ACTION ITEM: The following data has a line with "Given: Open the help" and a line with "Given: Open the CMS tab". Write out exactly those lines and all the lines between them.

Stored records
■ ■ ■
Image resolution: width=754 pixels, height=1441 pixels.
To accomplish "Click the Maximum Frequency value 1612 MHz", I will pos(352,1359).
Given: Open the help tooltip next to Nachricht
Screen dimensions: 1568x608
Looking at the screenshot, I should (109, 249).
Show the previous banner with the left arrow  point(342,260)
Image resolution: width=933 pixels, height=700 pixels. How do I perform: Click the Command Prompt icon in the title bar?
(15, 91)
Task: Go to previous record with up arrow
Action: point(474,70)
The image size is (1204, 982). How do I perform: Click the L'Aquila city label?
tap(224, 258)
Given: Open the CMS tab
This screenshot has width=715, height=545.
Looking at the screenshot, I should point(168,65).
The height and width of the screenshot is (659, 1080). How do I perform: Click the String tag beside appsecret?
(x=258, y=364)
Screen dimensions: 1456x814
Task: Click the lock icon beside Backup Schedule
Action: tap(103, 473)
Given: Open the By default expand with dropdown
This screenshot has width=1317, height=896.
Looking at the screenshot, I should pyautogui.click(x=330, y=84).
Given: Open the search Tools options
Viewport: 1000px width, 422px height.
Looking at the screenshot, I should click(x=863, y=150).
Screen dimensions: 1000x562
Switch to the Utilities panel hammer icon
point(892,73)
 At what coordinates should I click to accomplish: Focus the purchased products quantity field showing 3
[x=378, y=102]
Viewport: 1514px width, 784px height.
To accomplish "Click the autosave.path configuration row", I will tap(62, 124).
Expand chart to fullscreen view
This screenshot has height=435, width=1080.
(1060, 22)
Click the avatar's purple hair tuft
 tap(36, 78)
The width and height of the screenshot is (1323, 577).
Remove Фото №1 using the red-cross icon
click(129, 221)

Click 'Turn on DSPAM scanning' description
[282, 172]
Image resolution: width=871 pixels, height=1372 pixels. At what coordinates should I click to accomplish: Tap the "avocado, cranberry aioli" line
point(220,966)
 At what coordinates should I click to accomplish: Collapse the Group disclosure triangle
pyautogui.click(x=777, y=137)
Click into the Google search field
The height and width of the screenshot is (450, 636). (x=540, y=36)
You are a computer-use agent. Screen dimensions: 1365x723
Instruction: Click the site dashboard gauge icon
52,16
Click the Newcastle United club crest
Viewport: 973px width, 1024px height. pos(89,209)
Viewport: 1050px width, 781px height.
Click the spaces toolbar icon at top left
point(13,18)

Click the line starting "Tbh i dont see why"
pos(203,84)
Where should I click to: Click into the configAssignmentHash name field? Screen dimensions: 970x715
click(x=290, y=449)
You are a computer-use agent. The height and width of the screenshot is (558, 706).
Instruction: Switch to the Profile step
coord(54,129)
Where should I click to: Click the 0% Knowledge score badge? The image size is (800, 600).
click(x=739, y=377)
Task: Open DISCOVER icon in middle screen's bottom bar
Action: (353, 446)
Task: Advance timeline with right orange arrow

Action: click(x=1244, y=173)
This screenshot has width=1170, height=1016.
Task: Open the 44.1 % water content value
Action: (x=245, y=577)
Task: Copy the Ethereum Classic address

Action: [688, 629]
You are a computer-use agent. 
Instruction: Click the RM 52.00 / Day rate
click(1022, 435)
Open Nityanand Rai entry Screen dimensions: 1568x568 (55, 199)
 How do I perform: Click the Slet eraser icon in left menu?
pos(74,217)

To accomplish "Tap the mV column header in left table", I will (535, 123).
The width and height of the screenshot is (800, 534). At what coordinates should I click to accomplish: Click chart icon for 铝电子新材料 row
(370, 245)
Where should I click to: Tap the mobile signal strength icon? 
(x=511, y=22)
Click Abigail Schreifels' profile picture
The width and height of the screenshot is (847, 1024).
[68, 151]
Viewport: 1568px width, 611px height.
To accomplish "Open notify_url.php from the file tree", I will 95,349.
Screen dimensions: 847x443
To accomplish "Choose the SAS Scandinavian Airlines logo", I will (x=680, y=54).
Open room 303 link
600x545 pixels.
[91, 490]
■ ■ ■
YOUR SOLUTION:
Given: Open the help tooltip next to Nachricht
Screen dimensions: 1568x608
Looking at the screenshot, I should (109, 249).
Show the previous banner with the left arrow  point(342,260)
Image resolution: width=933 pixels, height=700 pixels. How do I perform: Click the Command Prompt icon in the title bar?
(15, 91)
Task: Go to previous record with up arrow
Action: point(474,70)
The image size is (1204, 982). How do I perform: Click the L'Aquila city label?
tap(224, 258)
Given: Open the CMS tab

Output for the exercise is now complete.